[[ ENTRIES PROVIDED open ]]

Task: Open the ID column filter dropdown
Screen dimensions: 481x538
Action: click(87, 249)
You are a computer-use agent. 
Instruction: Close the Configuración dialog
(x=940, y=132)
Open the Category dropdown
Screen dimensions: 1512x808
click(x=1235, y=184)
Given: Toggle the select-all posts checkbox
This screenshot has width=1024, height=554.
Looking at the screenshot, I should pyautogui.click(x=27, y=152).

[[ ENTRIES PROVIDED closed ]]
[[ ENTRIES PROVIDED open ]]

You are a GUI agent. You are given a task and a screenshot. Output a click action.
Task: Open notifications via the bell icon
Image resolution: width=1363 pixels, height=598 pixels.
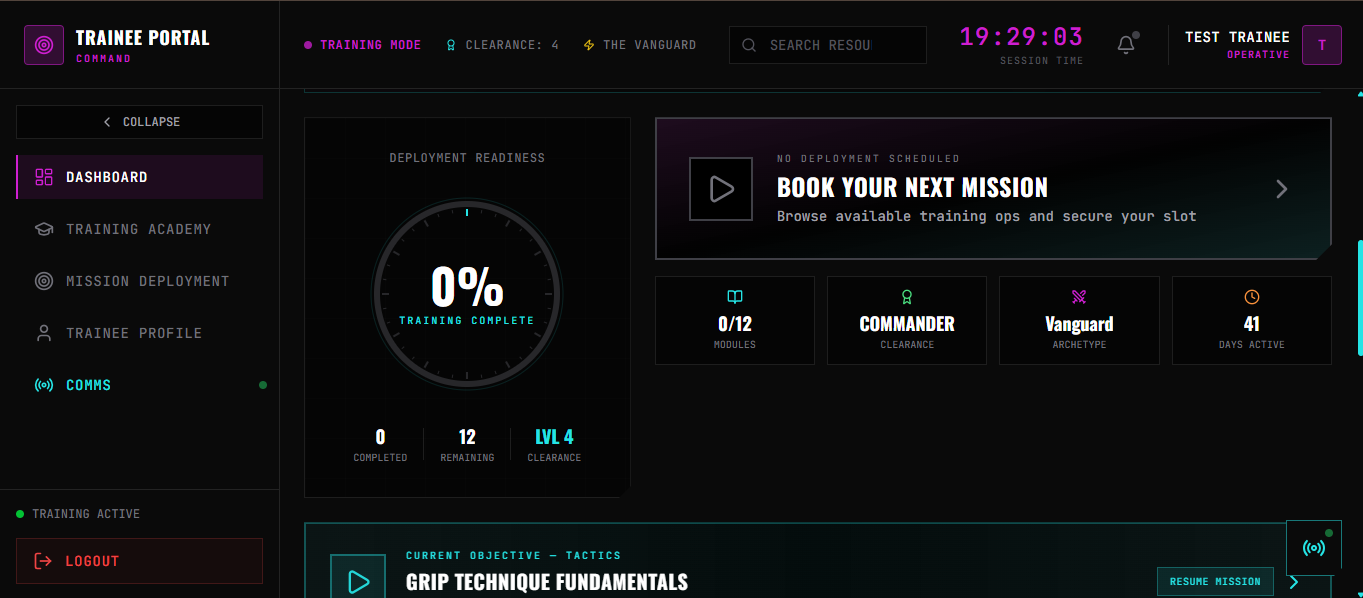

[[ ENTRIES PROVIDED closed ]]

| ABOUT THIS EXERCISE |
Go through the records and show every line with the string "agent" in it.

| COMPLETED TASK |
You are a computer-use agent. 
You are a GUI agent. You are given a task and a screenshot. Output a click action.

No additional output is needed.